# Hi!



## Teenybits (Jun 3, 2016)

I am new to mice and want to learn more as I intend to have some with eventual goal of keeping a feeder community for my cats; purely because it's unavailable locally. I am from Singapore and hope to know other fancier breeders locally.


----------



## Lilly (Nov 21, 2015)

Wow, welcome to the forum and great to meet someone from a completely different country


----------



## Laigaie (Mar 7, 2011)

Glad to have you! It's been ages since I've seen either a breeder in Singapore OR someone breeding for cat feeders!


----------



## Teenybits (Jun 3, 2016)

Hi Lily, 
Thank you.

Hi Laigaie,
Thank you. I think I probably be the first here to think about this as a feeder for my cats! Might be unheard of. I have actually wanted feeding this years back but pop this idea quickly. But as I am embarking on full raw for my cats, I become more serious on this. Definitely it will be exhausting to think about having both and excelling so i am taking sometime to know more about this hobby too. o want the best for the mice too.


----------



## WoodWitch (Oct 18, 2009)

Nah, I've been an advocate of the "mouse diet for cats" for years. Sorry 

I breed for exhibition primarily, but my cat gets all my culls and that's all he gets. I think it's great so welcome to our forum! 

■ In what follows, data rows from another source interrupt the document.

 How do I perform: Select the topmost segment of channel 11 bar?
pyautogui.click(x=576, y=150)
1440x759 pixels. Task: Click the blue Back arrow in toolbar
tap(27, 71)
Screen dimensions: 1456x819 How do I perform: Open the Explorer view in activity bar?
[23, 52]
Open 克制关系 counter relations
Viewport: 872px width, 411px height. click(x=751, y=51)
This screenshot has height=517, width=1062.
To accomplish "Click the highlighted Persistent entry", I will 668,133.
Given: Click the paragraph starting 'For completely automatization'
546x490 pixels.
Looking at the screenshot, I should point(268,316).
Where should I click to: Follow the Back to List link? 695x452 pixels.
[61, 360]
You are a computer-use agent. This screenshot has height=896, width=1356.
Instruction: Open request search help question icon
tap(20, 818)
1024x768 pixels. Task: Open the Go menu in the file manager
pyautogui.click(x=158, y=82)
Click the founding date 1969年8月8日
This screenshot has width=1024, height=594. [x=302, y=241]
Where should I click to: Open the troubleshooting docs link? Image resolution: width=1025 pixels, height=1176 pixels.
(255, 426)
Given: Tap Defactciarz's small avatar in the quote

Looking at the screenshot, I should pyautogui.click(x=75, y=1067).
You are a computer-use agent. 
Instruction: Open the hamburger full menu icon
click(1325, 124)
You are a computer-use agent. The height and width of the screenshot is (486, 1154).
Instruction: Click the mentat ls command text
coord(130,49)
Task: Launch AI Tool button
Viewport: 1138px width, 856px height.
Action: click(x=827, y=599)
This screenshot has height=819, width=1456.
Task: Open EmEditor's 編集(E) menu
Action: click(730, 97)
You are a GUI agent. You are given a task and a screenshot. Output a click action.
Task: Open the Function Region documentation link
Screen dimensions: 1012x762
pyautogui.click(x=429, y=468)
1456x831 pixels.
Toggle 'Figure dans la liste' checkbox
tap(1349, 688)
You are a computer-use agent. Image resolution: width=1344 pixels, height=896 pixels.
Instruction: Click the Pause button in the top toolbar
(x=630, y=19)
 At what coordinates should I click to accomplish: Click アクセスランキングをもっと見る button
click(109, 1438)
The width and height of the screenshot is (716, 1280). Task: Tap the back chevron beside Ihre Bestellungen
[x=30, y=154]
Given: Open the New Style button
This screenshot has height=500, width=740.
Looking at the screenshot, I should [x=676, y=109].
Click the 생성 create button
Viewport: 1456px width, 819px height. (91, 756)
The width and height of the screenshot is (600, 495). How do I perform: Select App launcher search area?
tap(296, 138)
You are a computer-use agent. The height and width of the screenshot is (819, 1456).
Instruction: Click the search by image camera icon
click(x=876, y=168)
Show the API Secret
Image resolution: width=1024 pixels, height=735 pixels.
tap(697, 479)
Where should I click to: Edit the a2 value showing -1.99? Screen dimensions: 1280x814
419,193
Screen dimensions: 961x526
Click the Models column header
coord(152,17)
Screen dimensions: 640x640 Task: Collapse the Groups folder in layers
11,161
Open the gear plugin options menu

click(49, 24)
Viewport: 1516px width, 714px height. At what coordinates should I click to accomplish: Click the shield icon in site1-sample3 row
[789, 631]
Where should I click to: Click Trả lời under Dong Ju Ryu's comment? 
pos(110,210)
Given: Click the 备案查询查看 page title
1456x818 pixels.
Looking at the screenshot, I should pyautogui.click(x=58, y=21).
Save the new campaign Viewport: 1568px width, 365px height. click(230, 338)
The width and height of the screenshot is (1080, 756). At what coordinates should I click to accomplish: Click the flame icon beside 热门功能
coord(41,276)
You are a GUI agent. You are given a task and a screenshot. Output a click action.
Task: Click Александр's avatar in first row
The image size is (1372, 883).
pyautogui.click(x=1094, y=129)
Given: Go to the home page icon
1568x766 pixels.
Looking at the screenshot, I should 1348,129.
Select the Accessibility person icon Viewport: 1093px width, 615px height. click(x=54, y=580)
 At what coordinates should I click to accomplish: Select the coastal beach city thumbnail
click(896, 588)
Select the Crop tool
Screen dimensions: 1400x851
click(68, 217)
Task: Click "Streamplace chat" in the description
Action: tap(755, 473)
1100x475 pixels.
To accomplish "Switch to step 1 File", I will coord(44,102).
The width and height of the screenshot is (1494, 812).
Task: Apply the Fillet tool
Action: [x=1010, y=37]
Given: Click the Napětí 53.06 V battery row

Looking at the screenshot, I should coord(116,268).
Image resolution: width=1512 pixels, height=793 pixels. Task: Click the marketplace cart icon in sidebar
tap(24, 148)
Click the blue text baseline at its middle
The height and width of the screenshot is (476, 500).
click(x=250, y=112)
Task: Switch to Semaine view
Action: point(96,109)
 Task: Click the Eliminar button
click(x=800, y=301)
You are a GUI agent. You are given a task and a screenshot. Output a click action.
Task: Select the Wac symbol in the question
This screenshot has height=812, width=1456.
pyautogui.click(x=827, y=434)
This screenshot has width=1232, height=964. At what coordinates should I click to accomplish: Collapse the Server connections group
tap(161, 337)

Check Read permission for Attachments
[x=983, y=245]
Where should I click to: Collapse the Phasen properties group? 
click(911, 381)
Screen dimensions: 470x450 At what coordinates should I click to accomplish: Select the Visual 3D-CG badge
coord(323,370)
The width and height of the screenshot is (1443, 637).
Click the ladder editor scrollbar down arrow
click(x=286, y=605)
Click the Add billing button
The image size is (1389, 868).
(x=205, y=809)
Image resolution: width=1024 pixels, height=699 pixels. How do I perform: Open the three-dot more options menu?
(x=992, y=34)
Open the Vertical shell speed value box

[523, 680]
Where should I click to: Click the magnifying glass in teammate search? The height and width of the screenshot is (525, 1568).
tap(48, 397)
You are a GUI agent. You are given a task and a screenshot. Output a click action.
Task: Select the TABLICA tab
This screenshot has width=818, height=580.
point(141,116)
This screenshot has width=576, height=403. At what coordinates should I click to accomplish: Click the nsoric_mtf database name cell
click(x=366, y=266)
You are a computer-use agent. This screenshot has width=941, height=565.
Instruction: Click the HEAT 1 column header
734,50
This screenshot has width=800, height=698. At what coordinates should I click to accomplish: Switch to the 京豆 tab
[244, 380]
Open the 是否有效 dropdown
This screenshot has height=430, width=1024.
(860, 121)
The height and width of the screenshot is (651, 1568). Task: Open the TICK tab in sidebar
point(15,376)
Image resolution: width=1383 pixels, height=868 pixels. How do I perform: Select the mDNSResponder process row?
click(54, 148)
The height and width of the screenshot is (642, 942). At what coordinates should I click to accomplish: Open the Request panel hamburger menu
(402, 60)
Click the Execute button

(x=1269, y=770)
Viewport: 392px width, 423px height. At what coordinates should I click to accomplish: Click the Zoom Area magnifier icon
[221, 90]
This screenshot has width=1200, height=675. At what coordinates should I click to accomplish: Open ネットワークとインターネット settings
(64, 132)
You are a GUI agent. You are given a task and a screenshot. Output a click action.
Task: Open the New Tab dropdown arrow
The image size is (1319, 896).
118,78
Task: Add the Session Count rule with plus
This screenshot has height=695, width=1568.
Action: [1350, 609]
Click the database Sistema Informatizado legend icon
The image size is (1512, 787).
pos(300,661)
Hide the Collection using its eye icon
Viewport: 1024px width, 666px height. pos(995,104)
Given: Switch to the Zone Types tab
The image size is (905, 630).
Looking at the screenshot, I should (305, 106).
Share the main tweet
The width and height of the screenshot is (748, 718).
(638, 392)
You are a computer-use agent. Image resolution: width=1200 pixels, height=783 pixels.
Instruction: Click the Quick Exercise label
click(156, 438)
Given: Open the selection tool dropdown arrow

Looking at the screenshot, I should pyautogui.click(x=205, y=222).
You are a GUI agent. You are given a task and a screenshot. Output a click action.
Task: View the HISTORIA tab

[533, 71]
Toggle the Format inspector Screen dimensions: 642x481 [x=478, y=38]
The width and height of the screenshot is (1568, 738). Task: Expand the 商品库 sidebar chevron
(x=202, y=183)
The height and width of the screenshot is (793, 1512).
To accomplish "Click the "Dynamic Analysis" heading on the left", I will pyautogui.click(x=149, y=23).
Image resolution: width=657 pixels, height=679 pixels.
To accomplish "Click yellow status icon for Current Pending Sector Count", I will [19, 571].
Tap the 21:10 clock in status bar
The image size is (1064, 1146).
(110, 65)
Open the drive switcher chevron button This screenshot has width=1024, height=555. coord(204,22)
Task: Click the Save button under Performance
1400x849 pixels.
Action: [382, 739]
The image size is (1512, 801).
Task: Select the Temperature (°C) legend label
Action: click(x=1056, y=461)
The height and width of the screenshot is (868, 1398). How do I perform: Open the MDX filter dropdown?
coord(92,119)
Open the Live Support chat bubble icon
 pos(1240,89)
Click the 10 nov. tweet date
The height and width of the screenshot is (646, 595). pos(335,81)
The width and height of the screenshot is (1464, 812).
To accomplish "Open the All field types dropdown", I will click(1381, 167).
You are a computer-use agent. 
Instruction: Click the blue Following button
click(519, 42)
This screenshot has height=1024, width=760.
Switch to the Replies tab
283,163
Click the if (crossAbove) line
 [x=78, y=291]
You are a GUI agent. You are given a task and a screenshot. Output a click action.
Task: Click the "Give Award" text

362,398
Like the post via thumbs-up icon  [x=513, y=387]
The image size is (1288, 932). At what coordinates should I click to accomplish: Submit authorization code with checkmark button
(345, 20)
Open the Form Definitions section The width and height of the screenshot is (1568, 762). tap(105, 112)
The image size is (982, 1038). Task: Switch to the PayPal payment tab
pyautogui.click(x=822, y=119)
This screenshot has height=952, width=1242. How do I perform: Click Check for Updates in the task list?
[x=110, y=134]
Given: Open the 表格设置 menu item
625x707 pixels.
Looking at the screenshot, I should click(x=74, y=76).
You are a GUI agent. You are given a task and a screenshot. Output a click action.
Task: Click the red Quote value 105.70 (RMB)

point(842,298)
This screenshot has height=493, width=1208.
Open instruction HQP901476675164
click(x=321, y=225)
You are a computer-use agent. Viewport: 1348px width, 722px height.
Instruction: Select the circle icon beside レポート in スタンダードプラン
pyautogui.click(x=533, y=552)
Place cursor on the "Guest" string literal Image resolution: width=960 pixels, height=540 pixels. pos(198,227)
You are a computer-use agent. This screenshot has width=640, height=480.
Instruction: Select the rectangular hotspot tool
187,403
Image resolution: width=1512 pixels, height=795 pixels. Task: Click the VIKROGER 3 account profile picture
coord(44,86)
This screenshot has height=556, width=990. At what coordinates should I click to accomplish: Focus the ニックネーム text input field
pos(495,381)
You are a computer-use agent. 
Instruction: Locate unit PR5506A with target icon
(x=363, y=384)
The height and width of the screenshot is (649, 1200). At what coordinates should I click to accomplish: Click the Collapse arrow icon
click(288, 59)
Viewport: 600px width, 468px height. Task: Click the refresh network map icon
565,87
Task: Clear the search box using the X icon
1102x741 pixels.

viewtopic.php?f=12&t=10188&hilit=mouse+diet+for+cats


----------



## Teenybits (Jun 3, 2016)

Laigaie,
What's the mice in your avatar? I like it! I like satin even in my Syrian as well.

Wood witch, 
Sorry, I was not clear. I mention I am in Singapore. It's definitely not common and even Super rare. But it's possible overseas especially US as there is even suppliers of frozen. I was afraid of saying I am a feeder breeder and Glad I won't be ostracised. It's great to know your cat gets your cull. I know I am not allowed in the cull forum.. But I do want to learn how it's done eventually. also, I really need a lot a mice for my cats and thinking through, it's highly impossible and probably only be part of their diet. So I hope to have nice ones to share the breed around too.


----------



## Laigaie (Mar 7, 2011)

The mice in my profile pic are one of my very first litters, satin dove and argente.


----------



## Teenybits (Jun 3, 2016)

great!


----------



## Teenybits (Jun 3, 2016)

Hi, could I check if the cull forum is still active? Can I join and how to do so? Thanks.


----------